Photos copyright Malaria Consortium/Peter Caton
The first step of the project involved device selection, where the most promising existing devices for pneumonia diagnosis were identified for field testing. Here, a LIFEBOX Handheld Pulse Oximeter is on display – a device that measures oxygen levels in the blood to diagnose pneumonia.
The selected devices were then tested for accuracy against three reference standards. Training took place at Banlung city, in Ratanakiri province, where community health workers and first level health facility workers were taught to use the selected devices, which included pulse oximeters and respiratory rate timers. “I think Masimo smartphone is easier, I can see the results quickly. The other devices take a bit longer,” said Kay Raseu, a village malaria worker participating in the evaluations.
“I think this study is important,” said Rochom Wart, a 24-year-old village malaria worker who participated in the accuracy evaluation stage. “With these devices, now we can see the results on the screen so we can quickly know if the child is sick or not. I am happy to participate in this study because before I did not know how to use the devices in order to know if it is severe pneumonia or not.”
The health workers practiced using the devices by testing each other, and by conducting role plays with a life-size doll.
At Borkeo Referral Hospital, a Malaria Consortium employee explained the pneumonia diagnostics study to a community member and asked if she would be willing to have her child tested as part of the evaluation stage.
Keo Chetna, Expert Counter, placed a probe on a baby’s toe to measure his blood oxygen saturation level in order to detect pneumonia.
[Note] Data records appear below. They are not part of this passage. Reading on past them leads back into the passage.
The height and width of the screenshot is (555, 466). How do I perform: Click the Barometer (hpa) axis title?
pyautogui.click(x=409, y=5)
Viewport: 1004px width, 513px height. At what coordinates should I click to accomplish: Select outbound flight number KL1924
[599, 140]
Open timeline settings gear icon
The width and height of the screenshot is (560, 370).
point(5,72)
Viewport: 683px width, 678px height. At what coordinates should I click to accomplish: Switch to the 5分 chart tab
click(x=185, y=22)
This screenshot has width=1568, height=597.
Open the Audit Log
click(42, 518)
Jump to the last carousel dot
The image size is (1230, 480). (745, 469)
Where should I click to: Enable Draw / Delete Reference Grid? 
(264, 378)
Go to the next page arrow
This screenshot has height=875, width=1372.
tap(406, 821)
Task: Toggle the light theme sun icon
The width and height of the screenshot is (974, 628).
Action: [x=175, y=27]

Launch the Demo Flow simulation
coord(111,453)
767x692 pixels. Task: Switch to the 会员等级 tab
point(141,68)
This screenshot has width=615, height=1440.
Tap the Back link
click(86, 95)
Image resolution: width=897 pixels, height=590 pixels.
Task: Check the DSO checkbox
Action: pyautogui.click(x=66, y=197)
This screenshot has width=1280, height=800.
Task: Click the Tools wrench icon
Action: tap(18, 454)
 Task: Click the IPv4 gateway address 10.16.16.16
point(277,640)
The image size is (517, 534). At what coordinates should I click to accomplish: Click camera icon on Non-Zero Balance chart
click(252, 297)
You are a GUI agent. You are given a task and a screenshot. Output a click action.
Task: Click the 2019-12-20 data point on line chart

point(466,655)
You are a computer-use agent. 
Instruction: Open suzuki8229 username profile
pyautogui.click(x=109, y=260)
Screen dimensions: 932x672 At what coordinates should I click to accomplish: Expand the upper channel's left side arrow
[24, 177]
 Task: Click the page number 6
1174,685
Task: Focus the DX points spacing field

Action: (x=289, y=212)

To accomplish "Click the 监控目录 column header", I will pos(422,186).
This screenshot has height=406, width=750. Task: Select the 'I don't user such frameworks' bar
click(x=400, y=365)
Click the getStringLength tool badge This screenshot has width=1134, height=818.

Ke Kosal, Malaria Consortium’s Field Research Assistant, observed how a village malaria worker conducted an assessment using a pulse oximeter device.
A family visitor cooked on an open fire at Banlung Hospital. It is the only referral hospital in Banlung district. From January to March 2015, around 100 pneumonia cases in children under five years old were diagnosed and treated.
Community members leaving Borkeo Referral Hospital, Ratanakiri, after having participated in the device testing. A total number of 402 children were assessed during this stage.
Residents of Kakthom village cooked at their house with a typical charcoal and wood stove. In-house smoke is a risk factor for pneumonia for children under five years old.
Romas Dean is a village malaria worker in Ratanakiri Province who took part in the training. After returning to her village, she continues to diagnose and treat malaria, diarrhoea and pneumonia in her rural community. Here, she used a respiratory rate timer to assess symptoms of a young child who had come to seek treatment at her house.
Romas Dean divides her time working as a village malaria worker and as a cassava farmer. “Sometimes people call us when we are working in the farm, then we come back to the village and treat them.”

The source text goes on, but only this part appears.